▶ _ASSIGNMENT_
Going down the data below, set down exactly the line with "This screenshot has height=451, width=476." and each line after it through the line with "Click the magnifying glass search icon"; no other lines.

Dataset entries
=== Begin Enclosure ===

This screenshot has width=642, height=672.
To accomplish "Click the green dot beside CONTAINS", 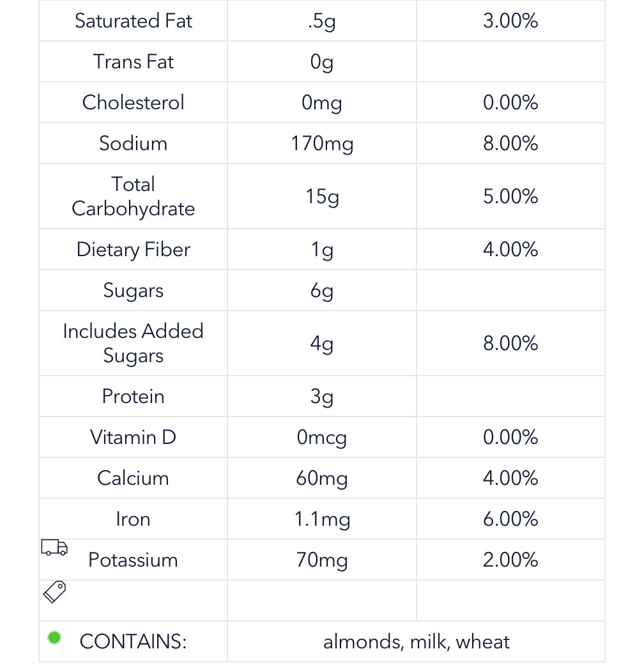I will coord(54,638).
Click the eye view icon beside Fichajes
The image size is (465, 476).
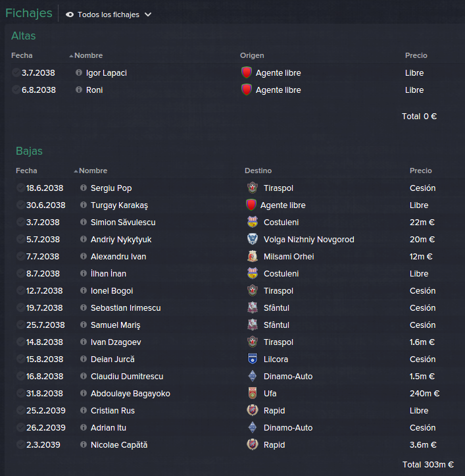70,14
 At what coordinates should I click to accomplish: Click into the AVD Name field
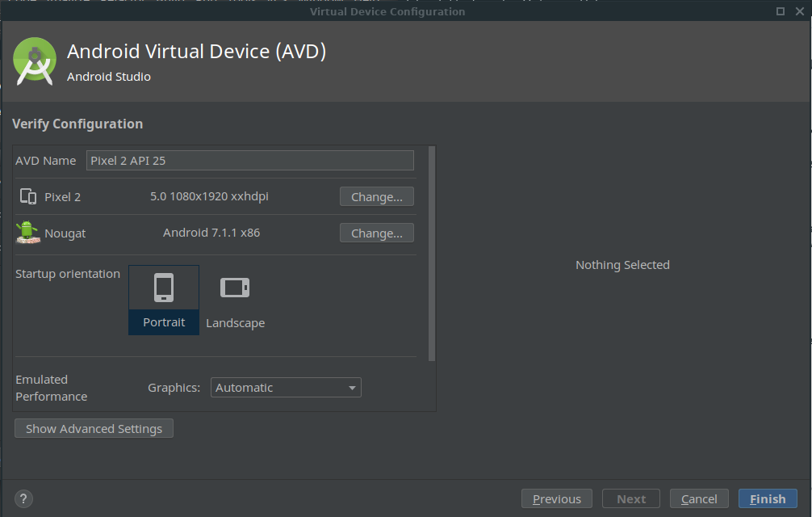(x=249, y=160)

=== End Enclosure ===
=== Begin Enclosure ===

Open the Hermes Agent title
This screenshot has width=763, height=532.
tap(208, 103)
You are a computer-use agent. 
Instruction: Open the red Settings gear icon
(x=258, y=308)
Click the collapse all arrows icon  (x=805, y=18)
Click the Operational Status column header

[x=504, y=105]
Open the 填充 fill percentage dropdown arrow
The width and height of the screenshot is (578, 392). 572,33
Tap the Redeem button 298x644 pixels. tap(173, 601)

=== End Enclosure ===
=== Begin Enclosure ===

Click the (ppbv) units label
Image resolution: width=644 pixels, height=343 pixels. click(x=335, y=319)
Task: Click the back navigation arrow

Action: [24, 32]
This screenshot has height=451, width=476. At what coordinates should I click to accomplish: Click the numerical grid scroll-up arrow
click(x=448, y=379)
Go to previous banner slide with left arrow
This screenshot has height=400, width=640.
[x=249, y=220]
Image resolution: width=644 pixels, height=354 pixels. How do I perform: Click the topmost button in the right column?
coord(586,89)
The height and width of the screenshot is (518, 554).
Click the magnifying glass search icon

=== End Enclosure ===

▶ _YOUR SOLUTION_
This screenshot has height=451, width=476. At what coordinates should I click to accomplish: Click the numerical grid scroll-up arrow
click(x=448, y=379)
Go to previous banner slide with left arrow
This screenshot has height=400, width=640.
[x=249, y=220]
Image resolution: width=644 pixels, height=354 pixels. How do I perform: Click the topmost button in the right column?
coord(586,89)
The height and width of the screenshot is (518, 554).
Click the magnifying glass search icon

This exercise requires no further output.